Mathieu Bihet, une voix qui porte dans le désert technocratique
Heureusement, des voix s’élèvent. En Belgique, le ministre de l’Énergie Mathieu Bihet (MR) défend avec clarté et courage l’abrogation de la loi anti-nucléaire. Il rappelle que cette décision permettra non seulement de prolonger les centrales existantes, mais aussi d’envisager la construction de nouveaux réacteurs. Il parle coopération avec Engie, mais aussi d’ouverture à d’autres opérateurs. Il parle d’avenir.
C’est un signal fort envoyé à Bruxelles, mais aussi à l’ensemble des gouvernements européens : le nucléaire n’est plus un tabou. Il est une solution. Il est la solution. Et ceux qui refusent de l’admettre, refusent tout simplement de regarder la réalité en face.
L’heure du réveil : sortir de l’obscurantisme énergétique
Ce virage belge, s’il se confirme, marque une étape symbolique. Car la Belgique était, comme l’Allemagne, l’un des bastions du déclin programmé. Un pays où le mot “nucléaire” était synonyme de diable, où la précaution tenait lieu de boussole, et où l’irrationnel guidait les choix les plus lourds de conséquences.

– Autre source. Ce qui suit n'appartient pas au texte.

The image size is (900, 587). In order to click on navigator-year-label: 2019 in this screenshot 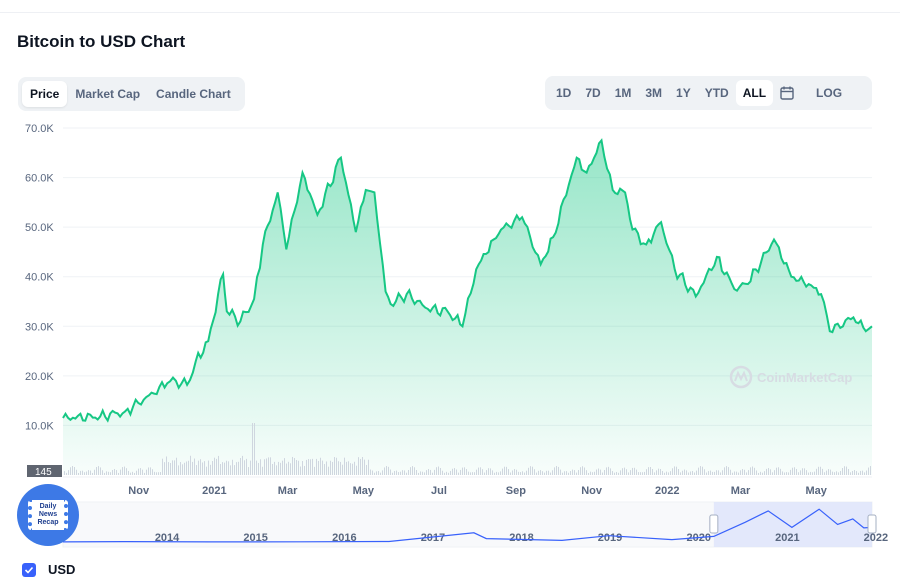, I will do `click(610, 538)`.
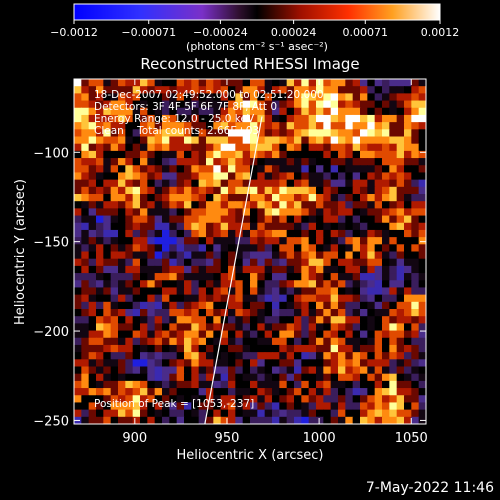 The image size is (500, 500). What do you see at coordinates (51, 422) in the screenshot?
I see `y-tick-label: −250` at bounding box center [51, 422].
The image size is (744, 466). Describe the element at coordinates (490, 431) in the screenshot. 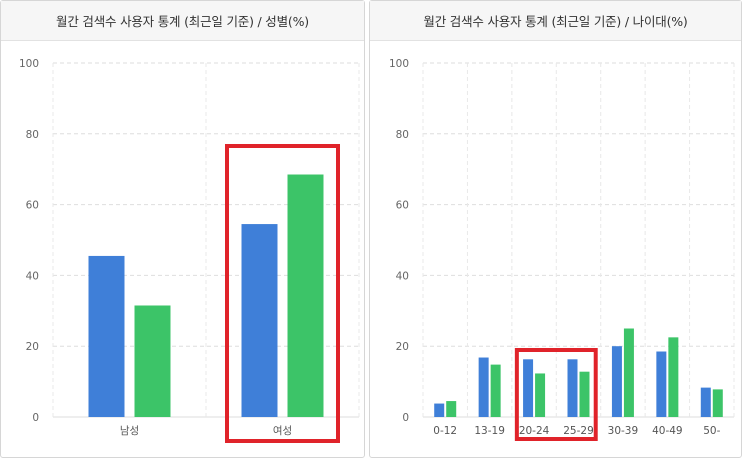

I see `x-tick-label: 13-19` at that location.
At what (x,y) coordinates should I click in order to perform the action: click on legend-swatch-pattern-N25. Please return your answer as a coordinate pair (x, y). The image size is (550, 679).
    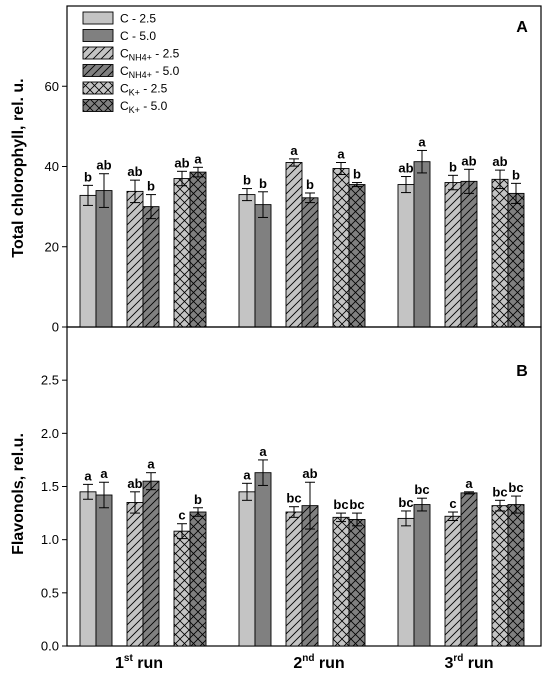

Aujourd’hui, il faut en finir avec cet aveuglement. Le nucléaire est indispensable à la décarbonation. Il est l’outil de la souveraineté. Il est le seul rempart contre l’intermittence. Il est scientifiquement cohérent, technologiquement éprouvé, et climatiquement vertueux.
Conclusion : l’Europe avance, malgré ses saboteurs
L’histoire jugera sévèrement ceux qui ont contribué à la pénurie, à la dépendance, et à l’explosion des émissions. L’histoire retiendra aussi ceux qui auront redonné à l’Europe sa puissance énergétique, en osant affronter les tabous.
La Belgique, aujourd’hui, se réveille. L’Europe, demain, pourrait bien redevenir le continent de la science, de la raison, et du progrès. Il est encore temps. Il fallait juste appuyer sur “On” au lieu de hurler “Stop”.